À chacun son lieu de prédilection. Martine Aubry l'a joué « populaire » dans une salle d'Aubervilliers, ville où la motion Delanoë (65 %) ne lui avait laissé que 5,5 % le 6 novembre !
Ségolène Royal avait choisi le gymnase parisien Japy, lieu d'un de ses meetings présidentiels les plus marquants.
Benoît Hamon, candidat de la gauche du parti et du changement de génération avait choisi sa Bretagne natale pour conclure sa campagne de rajeunissement des cadres.
Un peu avant sa réunion parisienne, Ségolène Royal a reçu les représentants de la presse régionale dans son QG du boulevard Raspail. Pour dire évidemment sa « grande sérénité » à la veille du scrutin. « C'est le vote des militants qui va reconstruire l'unité du parti », veut-elle croire. Plus que le choix entre deux lignes politiques - « Sur le fond, il n'y a pas de divergences », assure-t-elle -, les militants devront trancher ce soir pour leur parti entre « le statu quo et une transformation ».

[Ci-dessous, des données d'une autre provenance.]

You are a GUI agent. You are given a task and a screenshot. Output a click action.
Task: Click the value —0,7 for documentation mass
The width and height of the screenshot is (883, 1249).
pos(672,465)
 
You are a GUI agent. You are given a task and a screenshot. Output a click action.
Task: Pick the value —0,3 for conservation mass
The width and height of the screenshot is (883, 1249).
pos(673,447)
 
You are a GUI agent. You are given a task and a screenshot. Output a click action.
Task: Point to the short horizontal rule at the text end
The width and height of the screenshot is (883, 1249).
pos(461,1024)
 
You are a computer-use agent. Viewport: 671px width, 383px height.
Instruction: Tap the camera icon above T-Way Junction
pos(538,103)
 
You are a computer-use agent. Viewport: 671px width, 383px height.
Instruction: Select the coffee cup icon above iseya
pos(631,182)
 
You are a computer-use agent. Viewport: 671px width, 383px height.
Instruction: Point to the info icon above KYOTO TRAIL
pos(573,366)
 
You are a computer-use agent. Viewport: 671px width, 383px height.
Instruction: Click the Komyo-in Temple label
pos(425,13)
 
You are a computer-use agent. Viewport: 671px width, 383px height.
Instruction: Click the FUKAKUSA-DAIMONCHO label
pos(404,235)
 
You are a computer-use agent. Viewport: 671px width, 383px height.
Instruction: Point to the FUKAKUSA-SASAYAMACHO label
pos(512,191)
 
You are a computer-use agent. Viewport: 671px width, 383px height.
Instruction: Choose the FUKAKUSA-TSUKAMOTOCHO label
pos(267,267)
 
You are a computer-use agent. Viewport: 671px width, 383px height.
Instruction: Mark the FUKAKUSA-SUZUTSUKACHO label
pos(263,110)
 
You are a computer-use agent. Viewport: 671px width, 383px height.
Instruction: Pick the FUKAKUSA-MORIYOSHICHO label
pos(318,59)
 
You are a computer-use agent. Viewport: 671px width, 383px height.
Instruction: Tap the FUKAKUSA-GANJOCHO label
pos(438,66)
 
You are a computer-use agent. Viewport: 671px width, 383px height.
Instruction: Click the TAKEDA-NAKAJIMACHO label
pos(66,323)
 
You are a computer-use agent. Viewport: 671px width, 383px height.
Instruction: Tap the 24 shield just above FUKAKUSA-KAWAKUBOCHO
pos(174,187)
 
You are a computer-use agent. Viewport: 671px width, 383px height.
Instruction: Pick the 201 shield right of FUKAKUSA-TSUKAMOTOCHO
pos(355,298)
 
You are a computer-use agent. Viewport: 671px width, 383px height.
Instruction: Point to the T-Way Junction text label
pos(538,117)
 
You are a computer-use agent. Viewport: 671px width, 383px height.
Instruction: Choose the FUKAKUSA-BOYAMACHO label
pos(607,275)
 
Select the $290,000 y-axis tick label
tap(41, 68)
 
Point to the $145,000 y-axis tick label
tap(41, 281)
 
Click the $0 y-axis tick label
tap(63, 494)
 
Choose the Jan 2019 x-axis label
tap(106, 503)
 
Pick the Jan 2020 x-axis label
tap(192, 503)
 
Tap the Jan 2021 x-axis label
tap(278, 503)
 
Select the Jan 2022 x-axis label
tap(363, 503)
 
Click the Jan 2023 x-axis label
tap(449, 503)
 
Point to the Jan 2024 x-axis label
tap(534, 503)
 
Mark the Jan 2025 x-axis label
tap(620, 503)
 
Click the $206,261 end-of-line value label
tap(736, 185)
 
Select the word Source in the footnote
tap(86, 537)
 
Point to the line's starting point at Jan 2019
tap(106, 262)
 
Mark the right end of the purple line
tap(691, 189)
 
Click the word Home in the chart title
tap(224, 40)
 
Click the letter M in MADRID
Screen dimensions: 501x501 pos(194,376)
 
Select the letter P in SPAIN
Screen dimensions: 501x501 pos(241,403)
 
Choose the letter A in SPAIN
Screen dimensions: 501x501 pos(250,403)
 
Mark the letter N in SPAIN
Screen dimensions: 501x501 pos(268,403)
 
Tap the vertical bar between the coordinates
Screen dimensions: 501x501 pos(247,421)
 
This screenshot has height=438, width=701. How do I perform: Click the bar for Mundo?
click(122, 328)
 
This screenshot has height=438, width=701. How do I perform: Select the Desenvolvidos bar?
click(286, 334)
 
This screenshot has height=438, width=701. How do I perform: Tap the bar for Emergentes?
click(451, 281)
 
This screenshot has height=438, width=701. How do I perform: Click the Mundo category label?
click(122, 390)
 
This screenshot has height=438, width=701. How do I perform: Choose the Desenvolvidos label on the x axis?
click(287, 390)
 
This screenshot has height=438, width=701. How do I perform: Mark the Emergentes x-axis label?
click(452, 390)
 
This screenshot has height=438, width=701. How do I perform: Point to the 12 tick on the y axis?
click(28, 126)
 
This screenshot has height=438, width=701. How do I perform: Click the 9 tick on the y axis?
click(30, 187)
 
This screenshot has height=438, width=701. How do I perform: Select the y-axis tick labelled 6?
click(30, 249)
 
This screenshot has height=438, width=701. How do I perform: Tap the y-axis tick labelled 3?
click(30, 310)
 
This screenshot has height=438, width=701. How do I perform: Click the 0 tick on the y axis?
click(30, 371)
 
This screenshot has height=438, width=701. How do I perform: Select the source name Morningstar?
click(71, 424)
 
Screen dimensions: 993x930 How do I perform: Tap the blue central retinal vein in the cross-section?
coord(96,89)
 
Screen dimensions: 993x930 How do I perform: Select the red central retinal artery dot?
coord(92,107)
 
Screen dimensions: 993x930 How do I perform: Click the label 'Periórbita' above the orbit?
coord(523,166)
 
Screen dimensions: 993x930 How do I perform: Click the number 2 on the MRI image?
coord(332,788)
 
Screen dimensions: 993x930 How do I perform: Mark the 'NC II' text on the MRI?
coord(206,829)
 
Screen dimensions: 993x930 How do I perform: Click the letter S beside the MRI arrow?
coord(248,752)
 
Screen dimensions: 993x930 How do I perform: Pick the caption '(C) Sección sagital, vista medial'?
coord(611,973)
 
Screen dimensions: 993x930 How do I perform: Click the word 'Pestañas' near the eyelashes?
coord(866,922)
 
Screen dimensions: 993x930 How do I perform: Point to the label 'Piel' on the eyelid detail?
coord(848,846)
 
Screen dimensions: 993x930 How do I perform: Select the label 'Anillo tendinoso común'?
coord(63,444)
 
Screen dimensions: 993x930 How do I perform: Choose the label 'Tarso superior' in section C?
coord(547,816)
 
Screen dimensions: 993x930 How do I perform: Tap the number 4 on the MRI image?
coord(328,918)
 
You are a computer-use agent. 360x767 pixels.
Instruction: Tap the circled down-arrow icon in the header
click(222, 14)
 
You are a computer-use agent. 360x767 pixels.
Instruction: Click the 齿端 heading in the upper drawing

Transformation qu'elle incarne, bien sûr, jusqu'à lancer ce nouveau pavé dans la vitrine de la rue de Solférino : « Pas question de changer de nom, mais d'adresse pourquoi pas ? » À Reims, la tonalité de son discours a été raillé par ses adversaires : « Pourquoi, quand c'est moi qui parle de fraternité, tout le monde s'esclaffe, et quand c'est Obama, tout le monde applaudit ? » Si elle l'emporte, Ségolène Royal promet : « On ira chercher les talents dans les autres motions ». Mais quand elle affirme que dans sa tête « le premier secrétaire n'est pas le candidat naturel pour la présidentielle », on a plus de mal à la croire. N'a-t-elle pas bâti toute sa stratégie pour 2012 sur le contrôle du parti qui lui a tant manqué l'année dernière ?
« Retrouver le socialisme »
Hier soir, Martine Aubry a tenu à Aubervilliers son seul et dernier meeting en qualité de candidate ! Dans la salle de la fraternité - tout un programme -, la présence au premier rang de Laurent Fabius, de la jospiniste Elisabeth Guigou, du strauss-kahnien Jean-Christophe Cambadelis et du rocardien Jean-Paul Huchon symbolisait l'alliance autour de la maire de Lille des courants hier opposés, à défaut du renouvellement.
Un car de militants du Nord avait fait le déplacement pour l'occasion en Seine-Saint-Denis.
Après son réquisitoire contre la politique de Nicolas Sarkozy, la candidate a promis aux militants « un Parti socialiste fort qui sera dans le combat, dans la rue ». Avec les enseignants aujour- d'hui, demain avec d'autres mécontents.
« Dès lundi nous serons sur le pont pour dire à Nicolas Sarkozy non, ce n'est pas possible. Voilà nos propositions ! » Alors que Ségolène Royal minimise les divergences sur le fond, Martine Aubry les amplifie : « Ça faisait longtemps qu'on n'avait pas parlé politique, qu'on n'avait pas parlé de nos valeurs. Deux lignes se sont reconnues. Il faut respecter chacune. » Face à Ségolène Royal et à Benoît Hamon, Martine Aubry se présente elle aussi en candidate du renouvellement : « Il va falloir ouvrir les portes et les fenêtres. Je prend l'engagement de mettre en place des équipes renouvelées avec une totale mixité, avec une représentation de tous les territoires et de toutes les cultures. » Aux thèmes de campagne de Ségolène Royal - prix des cotisations, alliance avec le centre - Martine Aubry a opposé hier : « Le plus important c'est quand même de retrouver le socialisme ».